For that reason, S3 Files currently looks more like a future candidate that could be integrated, rather than a mainstream production storage foundation for Kafka. It may become viable at scale only if AWS later introduces a more favorable provisioned-throughput model, lowers minimum I/O billing, or optimizes the residency policy.

Pluggable WAL Architecture AI Visual Insight: The diagram should show that under the same broker-plus-S3-primary architecture, different WAL backends can be swapped in, such as EBS, Regional EBS, NFS, or S3 WAL. The key message is that the abstraction layer isolates differences in underlying cloud storage, allowing users to switch based on latency, AZ capability, and cost.

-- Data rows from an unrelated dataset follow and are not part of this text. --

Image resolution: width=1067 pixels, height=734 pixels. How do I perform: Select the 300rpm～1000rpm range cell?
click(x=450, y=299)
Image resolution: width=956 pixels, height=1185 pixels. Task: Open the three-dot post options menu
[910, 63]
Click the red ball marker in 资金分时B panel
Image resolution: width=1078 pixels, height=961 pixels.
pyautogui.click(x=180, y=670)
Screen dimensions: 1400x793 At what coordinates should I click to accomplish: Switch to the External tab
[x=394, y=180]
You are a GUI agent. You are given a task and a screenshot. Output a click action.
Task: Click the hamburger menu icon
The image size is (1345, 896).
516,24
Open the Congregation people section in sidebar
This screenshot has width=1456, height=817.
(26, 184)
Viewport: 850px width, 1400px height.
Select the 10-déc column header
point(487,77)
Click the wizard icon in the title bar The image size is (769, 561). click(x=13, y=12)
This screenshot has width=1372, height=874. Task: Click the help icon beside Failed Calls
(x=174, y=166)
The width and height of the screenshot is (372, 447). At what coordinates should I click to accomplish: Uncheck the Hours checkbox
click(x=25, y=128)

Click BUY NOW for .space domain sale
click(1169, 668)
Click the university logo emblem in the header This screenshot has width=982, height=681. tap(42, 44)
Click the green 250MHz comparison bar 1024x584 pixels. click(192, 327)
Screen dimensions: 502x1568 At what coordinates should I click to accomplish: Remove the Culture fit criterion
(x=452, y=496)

The Conclusion Is Already Clear

If the question is whether native Kafka can run directly on S3 Files and achieve the desired benefits, the answer is no. S3 Files improves the access interface, but it does not solve Kafka’s fundamental dependence on replicas, high availability logic, and persistence semantics.

If the question is whether shared storage will become Kafka’s future, the answer is yes. But it requires a redesign like AutoMQ, which rethinks WAL, S3 primary storage, and stateless brokers together, rather than lifting traditional Kafka onto a new medium unchanged.

FAQ

1. Why can’t Kafka directly benefit from S3 Files even if S3 Files offers lower latency?

Because Kafka’s core bottlenecks are not limited to read and write latency. They also include persistence before ack, replica-based leader failover, and tail-latency stability. An interface upgrade cannot replace an architectural redesign.

2. What makes S3 Files the least suitable for Kafka?

The most critical issues are tail latency and the cost model in high-throughput real-time workloads. Kafka requires continuous writes and continuous catch-up reads, while S3 Files is more optimized for hotspot access to small files.

3. What is the essential difference between AutoMQ and Kafka Tiered Storage?

Tiered Storage still keeps hot data on local disks, with S3 only serving cold data. AutoMQ makes S3 the only primary storage layer and uses WAL to provide low-latency persistence, which allows brokers to become truly stateless.

Core Summary: This article systematically evaluates whether AWS S3 Files is a viable storage layer for Kafka. It focuses on four constraints: durability, availability, tail latency, and cost. It also explains why native Kafka cannot directly benefit from shared storage, and how AutoMQ enables diskless Kafka through a pluggable WAL and S3-based primary storage.